%%

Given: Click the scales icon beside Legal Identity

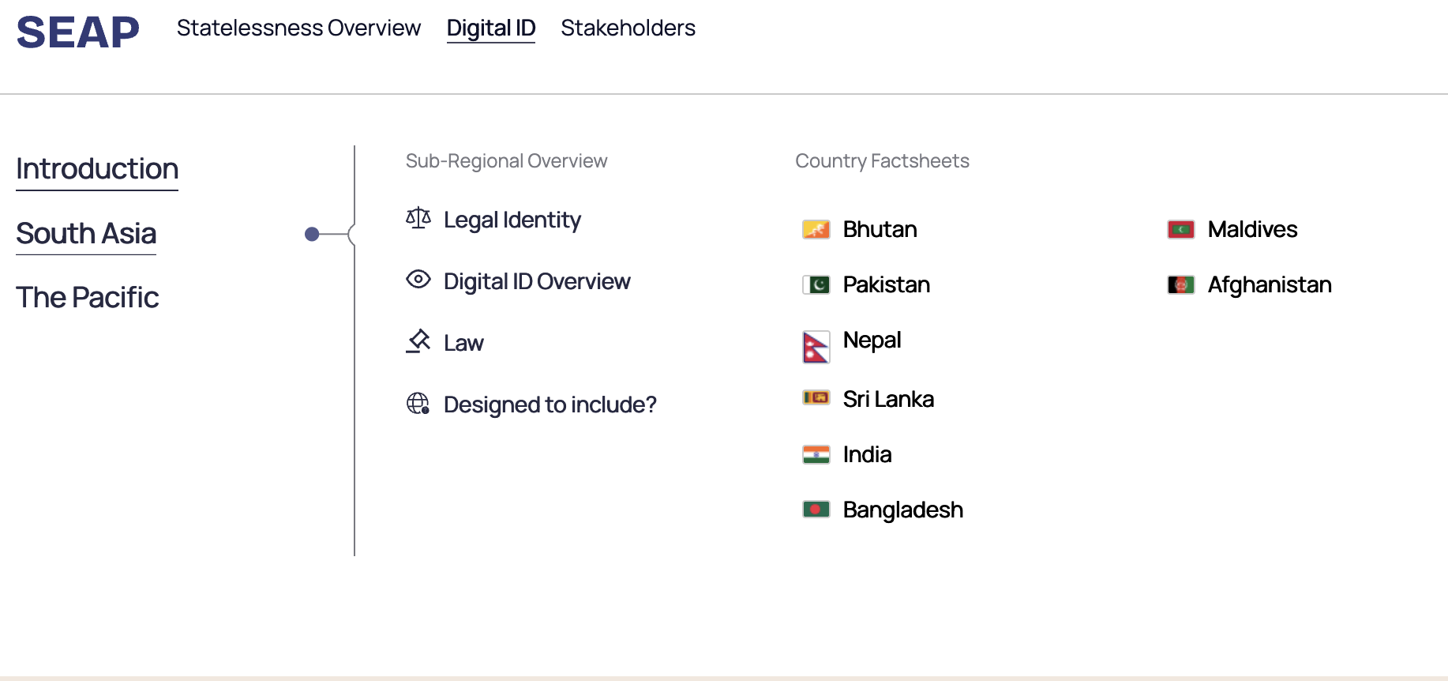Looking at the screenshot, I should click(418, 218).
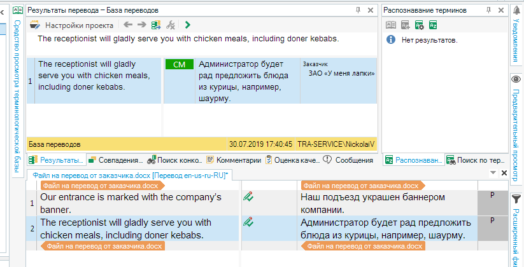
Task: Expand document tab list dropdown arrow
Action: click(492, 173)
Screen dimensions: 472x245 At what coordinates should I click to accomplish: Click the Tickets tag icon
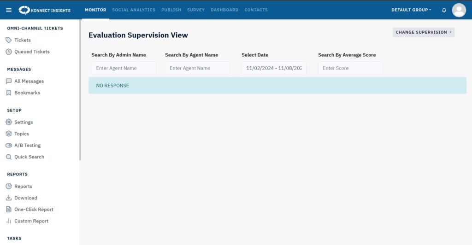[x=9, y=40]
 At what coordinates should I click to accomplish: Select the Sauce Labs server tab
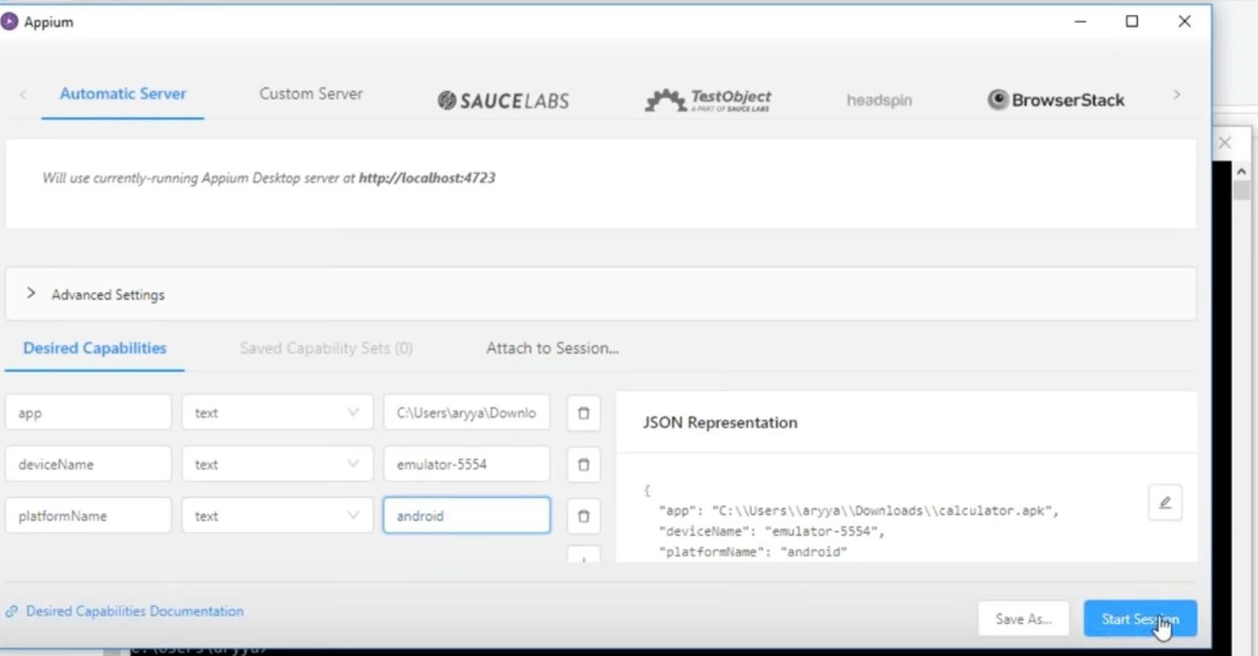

%%

## Exercise details
Output the entries exactly and keep every picture out of them.

## Task result
Given: Click the scales icon beside Legal Identity

Looking at the screenshot, I should click(418, 218).
Task: Expand document tab list dropdown arrow
Action: click(492, 173)
Screen dimensions: 472x245 At what coordinates should I click to accomplish: Click the Tickets tag icon
[x=9, y=40]
 At what coordinates should I click to accomplish: Select the Sauce Labs server tab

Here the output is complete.